> [REQUIRED WORK]: Give the number of lines in the records below that include "pixels". Reply with that number alone.

> [EXCERPTED RECORDS]:
-- Opening Marker --

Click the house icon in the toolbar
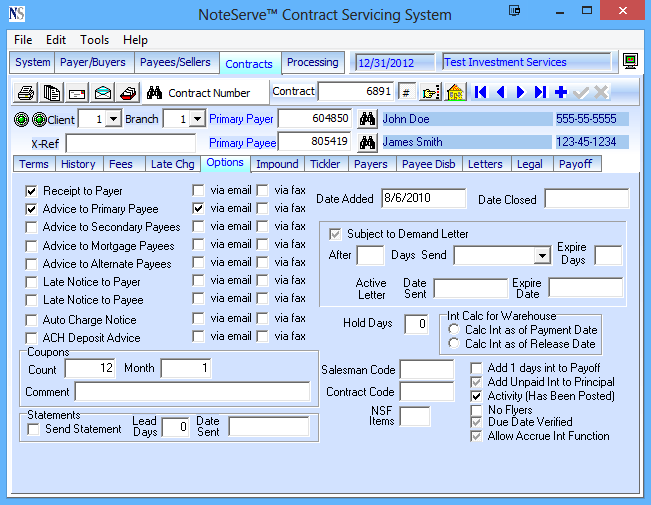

-- Closing Marker --
-- Opening Marker --

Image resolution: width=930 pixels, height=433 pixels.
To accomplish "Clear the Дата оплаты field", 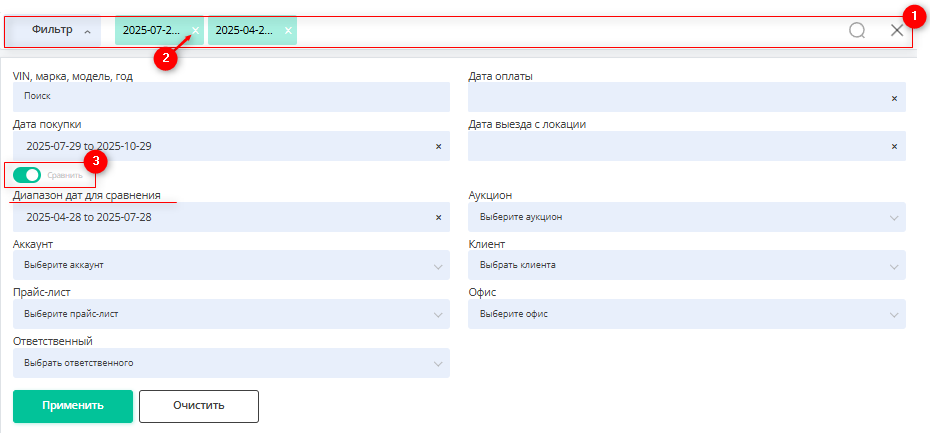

-- Closing Marker --
-- Opening Marker --

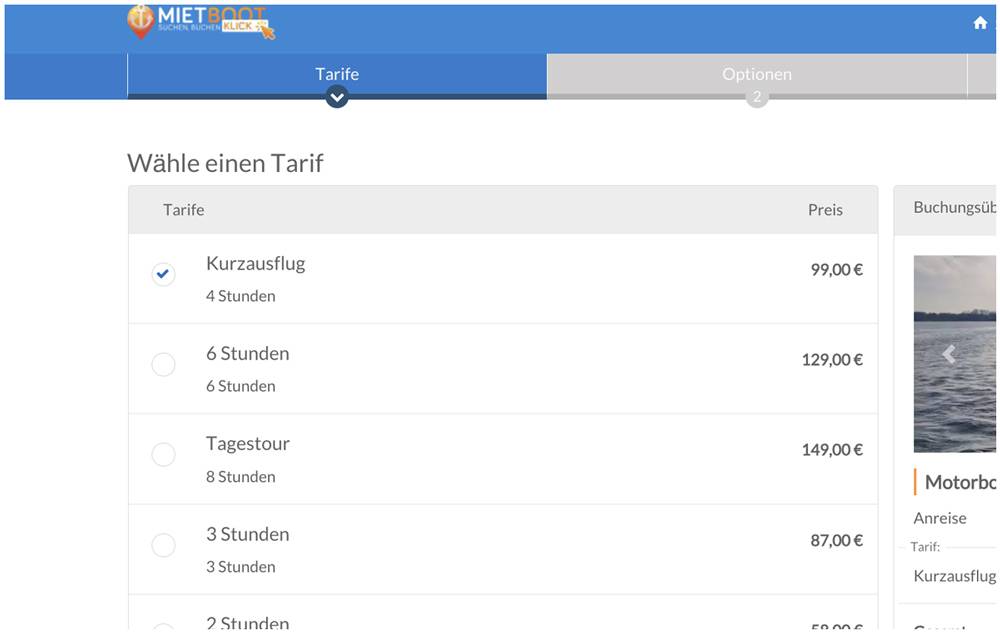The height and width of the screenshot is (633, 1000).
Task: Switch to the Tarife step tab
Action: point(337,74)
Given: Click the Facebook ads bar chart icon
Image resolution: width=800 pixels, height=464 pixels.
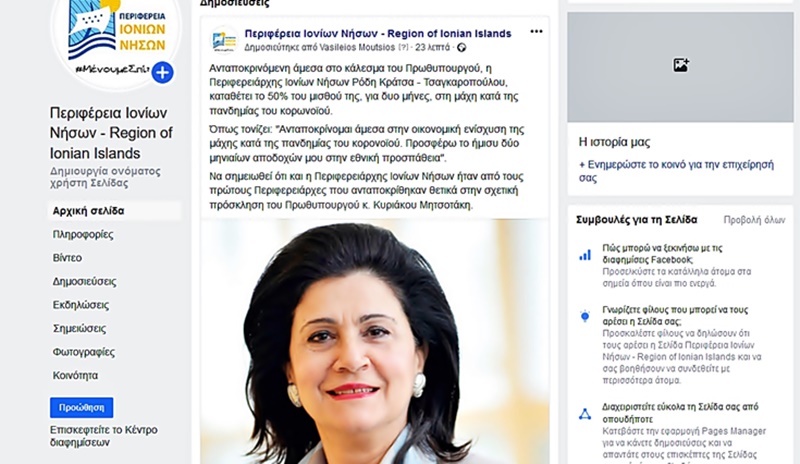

-- Closing Marker --

> [TASK ANSWER]: 2